Berdasarkan data Refinitiv, harga batu bara ditutup di level US$ 117,1 per ton, melemah 0,76% dibanding hari sebelumnya. Penurunan ini menjadi koreksi alami setelah lonjakan harga mencapai 5,1% dalam empat hari terakhir.
Faktor Koreksi Harga Batu Bara
Pelemahan harga batu bara terutama disebabkan oleh aksi profit taking para pelaku pasar dan meredanya permintaan. Sejumlah faktor eksternal ikut menekan harga, di antaranya:
Permintaan Impor Jepang Melemah
Impor batu bara Jepang terkontraksi 4,3% year on year (yoy) pada Juni 2025 menjadi 10,68 juta ton. Secara kumulatif, periode Januari–Juni 2025 juga menunjukkan penurunan 4,1% menjadi 74,11 juta ton.
Pasokan Batu Bara China Melimpah
Jumlah truk pengangkut batu bara yang tiba di pelabuhan perbatasan China meningkat, menambah suplai di tengah kenaikan produksi domestik.
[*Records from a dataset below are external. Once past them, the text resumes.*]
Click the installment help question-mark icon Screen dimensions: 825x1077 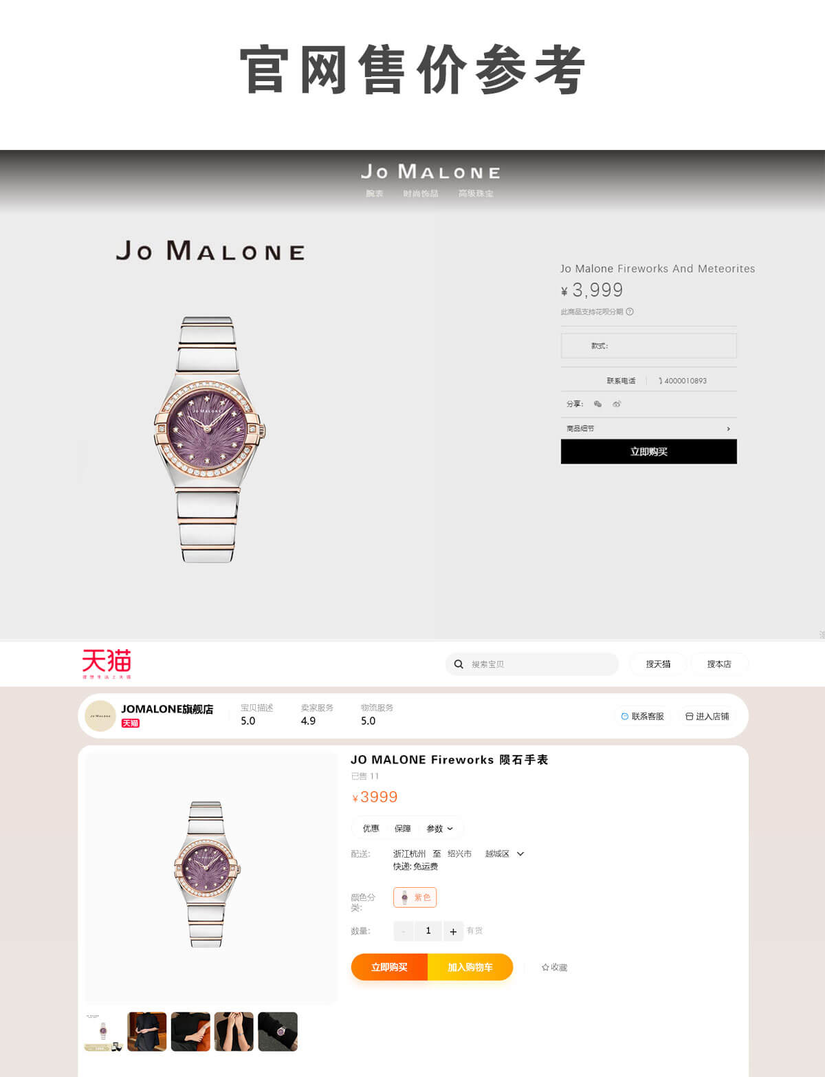[630, 312]
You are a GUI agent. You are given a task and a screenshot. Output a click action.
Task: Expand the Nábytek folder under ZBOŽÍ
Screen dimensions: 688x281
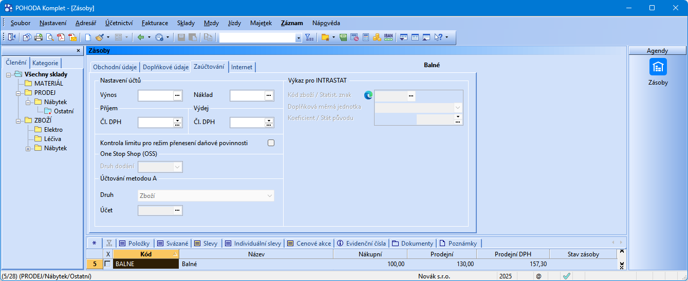pyautogui.click(x=28, y=149)
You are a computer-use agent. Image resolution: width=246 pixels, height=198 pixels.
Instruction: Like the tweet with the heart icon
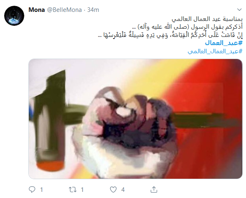(x=113, y=190)
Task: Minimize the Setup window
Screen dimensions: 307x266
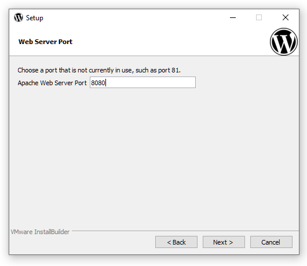Action: click(233, 17)
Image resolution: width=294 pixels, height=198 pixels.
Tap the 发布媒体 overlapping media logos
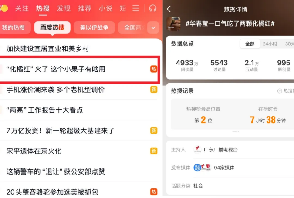202,167

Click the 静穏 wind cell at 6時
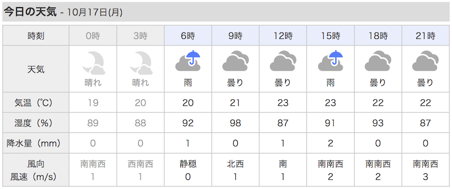[x=188, y=164]
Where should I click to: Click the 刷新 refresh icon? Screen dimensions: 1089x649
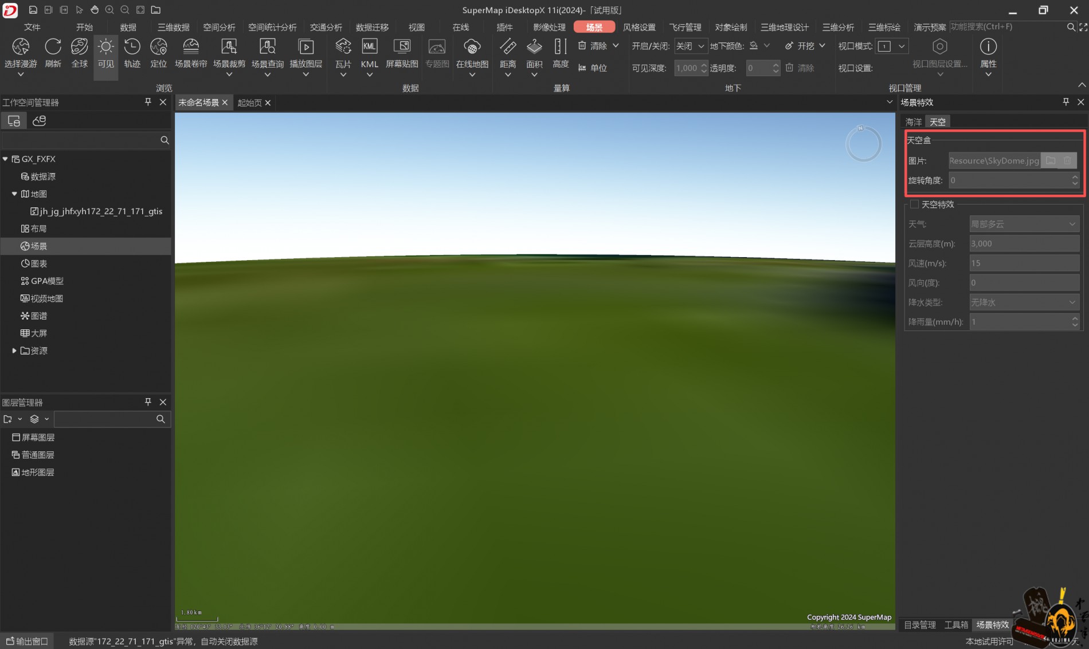click(x=53, y=48)
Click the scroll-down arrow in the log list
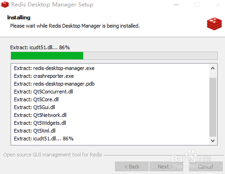 pos(213,140)
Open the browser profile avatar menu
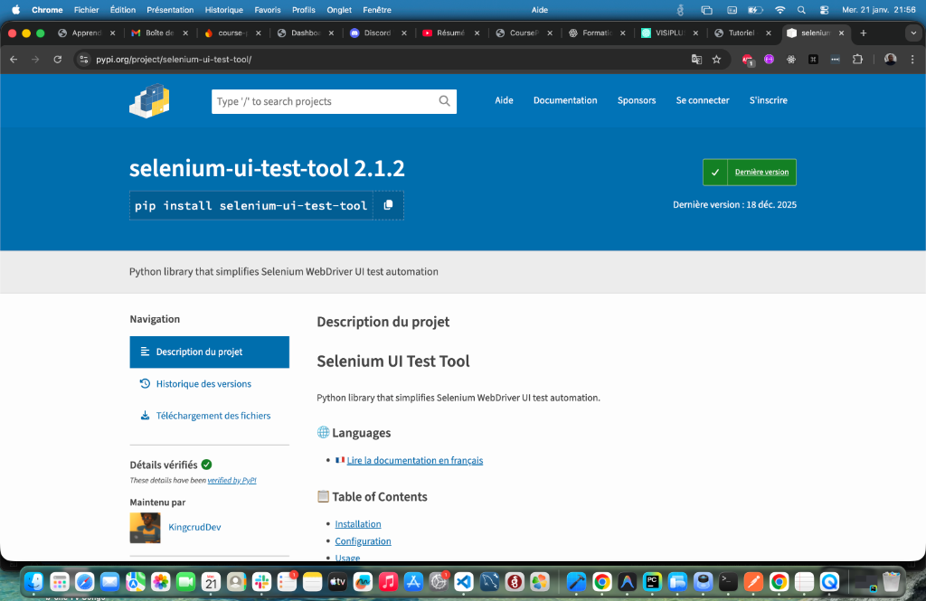The height and width of the screenshot is (601, 926). [x=889, y=58]
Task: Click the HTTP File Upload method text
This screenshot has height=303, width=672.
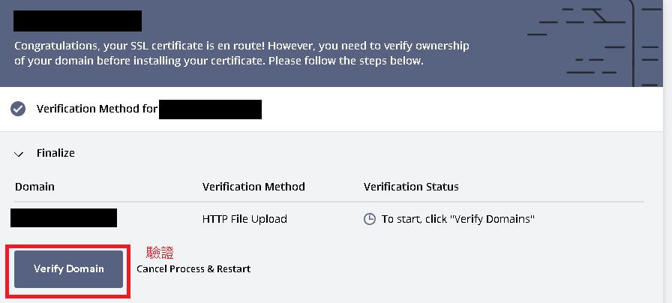Action: pyautogui.click(x=245, y=219)
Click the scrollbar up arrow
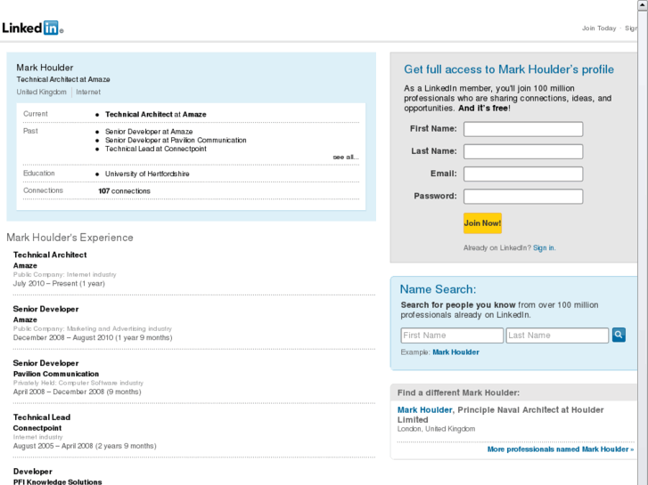The width and height of the screenshot is (648, 485). coord(643,5)
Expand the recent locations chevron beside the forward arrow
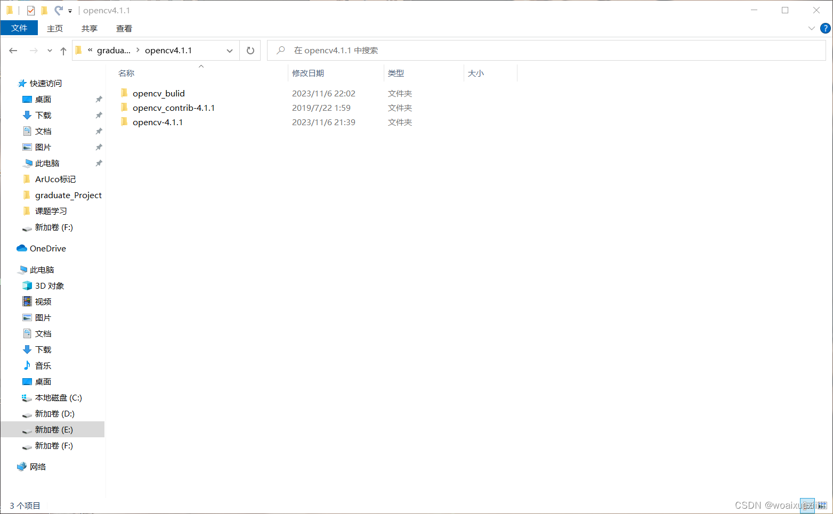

Lonjakan ini menciptakan surplus yang menekan harga di pasar global.
Selain itu, produksi batu bara di China, India, dan Indonesia terus dipacu dalam beberapa bulan terakhir, memperkuat posisi suplai global dan membuat harga sulit mempertahankan reli panjang.
Prospek Harga Batu Bara
Meski melemah, harga batu bara masih mendapat dukungan dari permintaan listrik musiman, khususnya di negara-negara yang tengah mengalami kenaikan suhu seperti Jepang. Faktor cuaca ekstrem, termasuk ancaman keringnya Sungai Rhine di Jerman, turut menahan penurunan lebih dalam.
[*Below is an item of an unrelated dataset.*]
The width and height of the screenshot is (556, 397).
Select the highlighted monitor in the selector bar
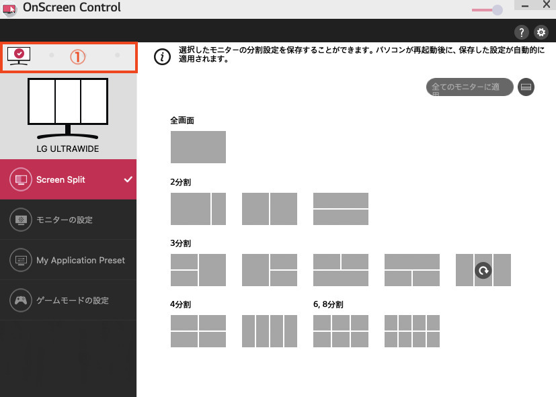pos(19,56)
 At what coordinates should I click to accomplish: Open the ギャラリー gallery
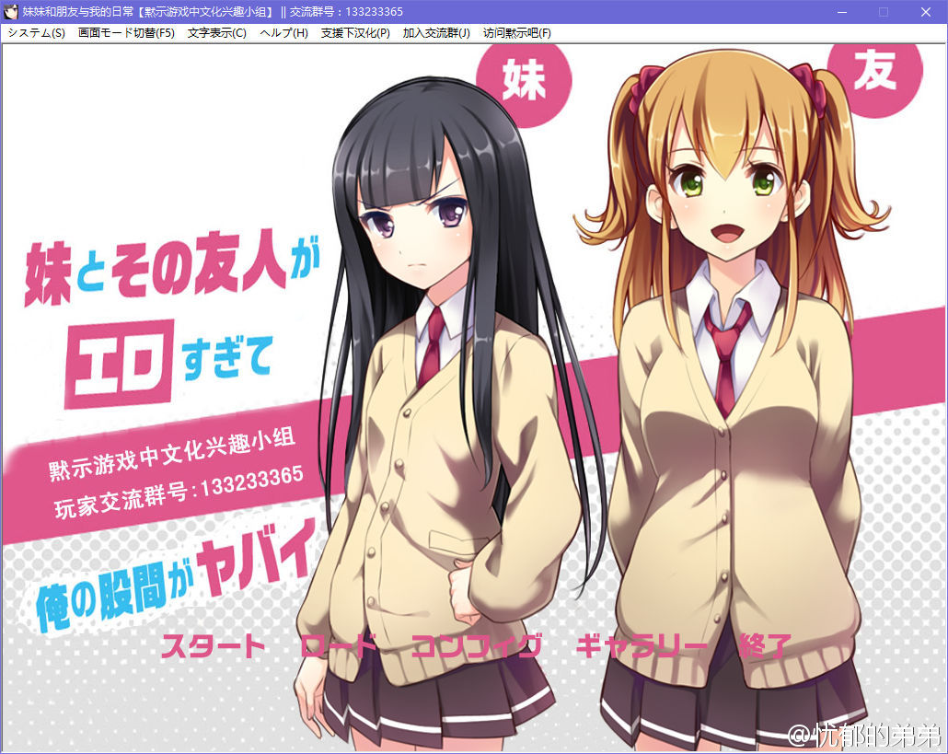[x=642, y=645]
Namun, analis menilai kondisi ini bersifat sementara. Jika produksi terus meningkat dan permintaan impor melambat, harga batu bara berpotensi kembali tertekan dalam waktu dekat.
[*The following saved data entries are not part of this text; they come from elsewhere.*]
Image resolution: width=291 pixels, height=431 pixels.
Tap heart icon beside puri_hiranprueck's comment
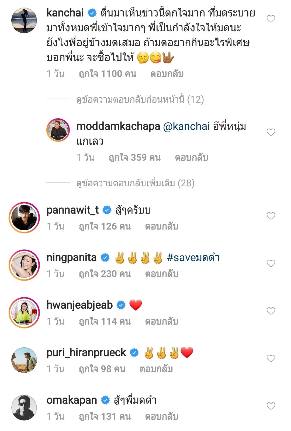[271, 359]
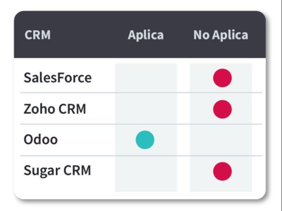Click the divider line below the Zoho CRM label

pos(65,124)
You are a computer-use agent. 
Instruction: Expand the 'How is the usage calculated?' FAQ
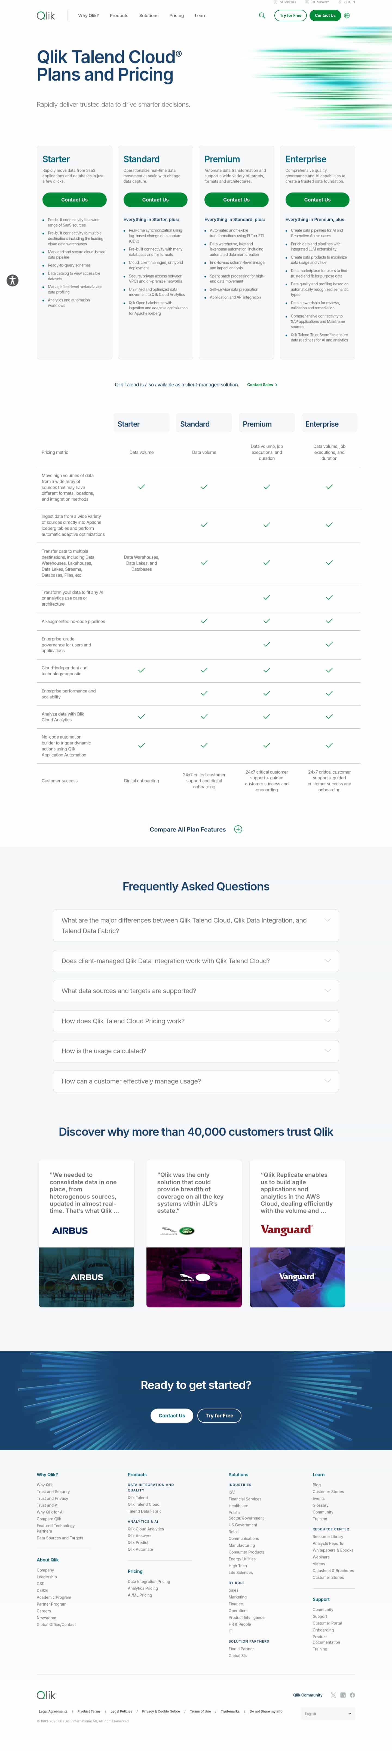pyautogui.click(x=196, y=1051)
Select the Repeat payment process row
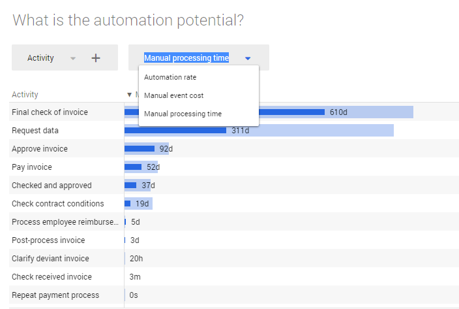 point(55,295)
Di China, impor batu bara diperkirakan bisa turun hingga 100 juta ton sepanjang 2025, seiring kebijakan pemerintah yang memprioritaskan suplai domestik. Hal ini akan semakin mempersempit ruang bagi reli harga jangka panjang.
Penurunan harga yang terjadi saat ini dinilai wajar sebagai bentuk penyesuaian setelah reli signifikan. Pelaku pasar diharapkan tetap mencermati dinamika permintaan global, faktor cuaca, serta kebijakan negara produsen untuk membaca arah pergerakan harga batu bara selanjutnya.